AVVENIRE – Dedica la pagina 7 all’allarme Bankitalia, con le famiglie alle strette tra mutui e benzina. Crescono i prestiti, aumentano i tassi dei mutui e, come conseguenza calano le somme depositate sui conti correnti. Intanto la benzina ha raggiunto la cifra record di 1,61 euro al litro. Consumatori e sindacati invocano il taglio delle accise.

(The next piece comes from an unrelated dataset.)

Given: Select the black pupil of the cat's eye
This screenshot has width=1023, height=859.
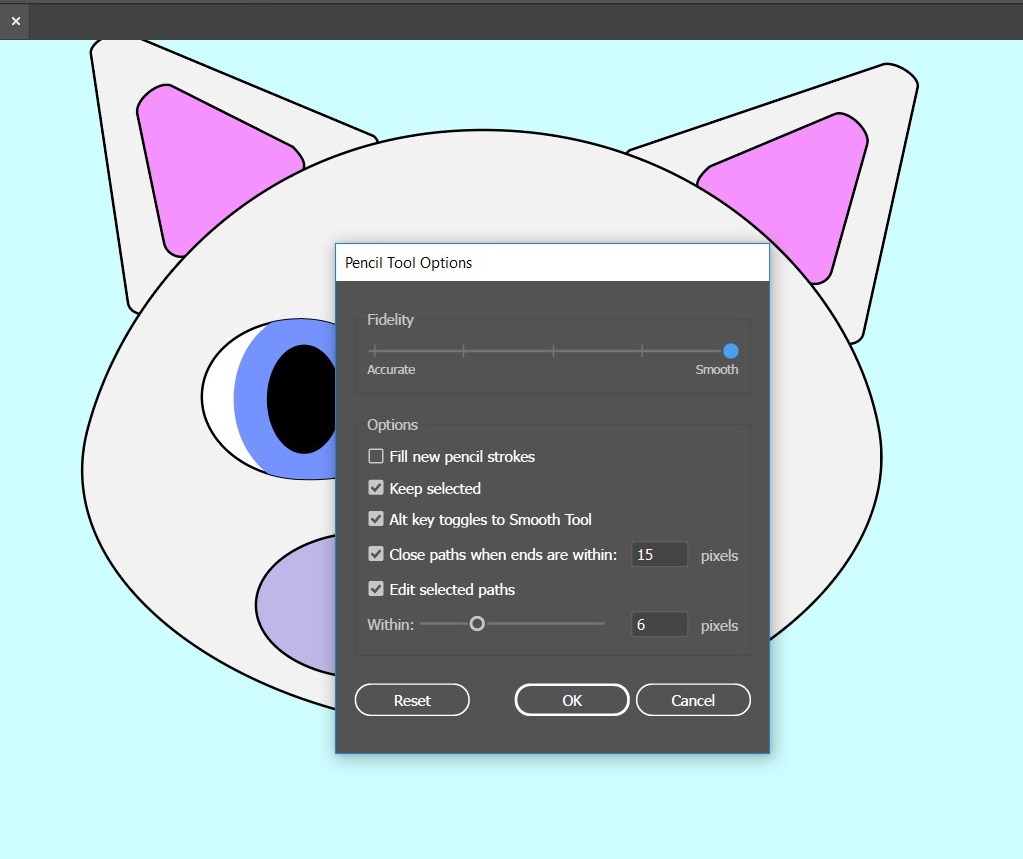Looking at the screenshot, I should [301, 398].
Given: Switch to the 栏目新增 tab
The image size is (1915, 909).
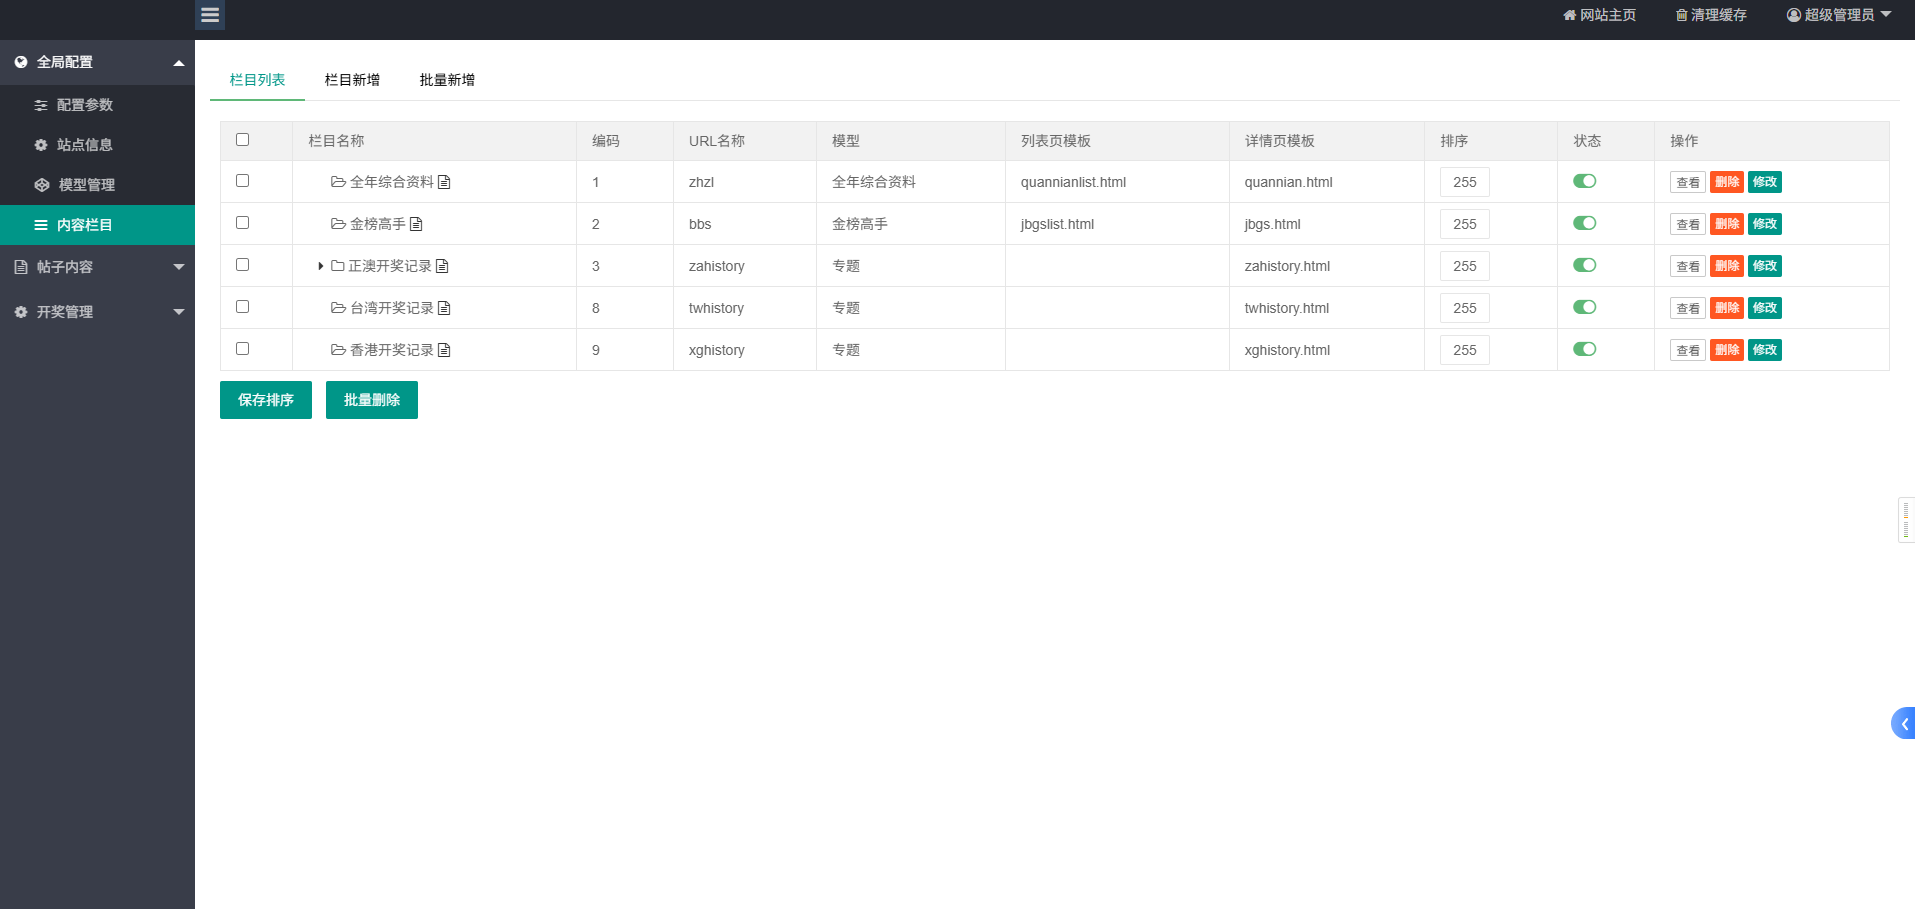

IL MANIFESTO – “Le pezze al conto” è il titolone di apertura, con foto emblematica del rischio povertà per gli italiani ridotti a contare gli spiccioli. Questo il sommario: «Meno soldi sul conto corrente, più richieste di prestiti, record di fallimenti (11mila in un anno, più 20%). La Banca d’Italia fotografa lo stato della crisi nelle tasche degli italiani. Che sono sempre più vuote, mentre aumentano i tassi d’interesse sui mutui e la benzina vola a prezzi record. Il governo “studia” cosa fare,  e nel frattempo non si muove». Secondo Adiconsum abbiamo la benzina più cara d’Europa e l’aumento del prezzo del carburante costerà alla famiglia da 500 a 1.000 euro in più all’anno. Le richieste dei consumatori, dell’opposizione e dei gestori degli impianti per bloccare gli aumenti vanno dalla sterilizzazione dell’Iva al taglio delle accise, fino all’abbassamento dei limiti di velocità sulle autostrade, come avvenuto in Spagna.

SUD SUDAN
AVVENIRE – Nel reportage di pagina 3 “Sud Sudan, anno zero per il nuovo Stato dopo l’indipendenza”  un quadro della situazione nel 193° Paese del mondo per cui “il difficile arriva adesso”. «Focolai di ribellione, disponibilità di petrolio ma non di raffinerie e oleodotti, soldati del Nord ancora presenti sul territorio, tratti di confine da definire, servizi pubblici da rendere efficienti. E la necessità di una guida politica solida e autorevole». Intervista al vicepresidente Machar.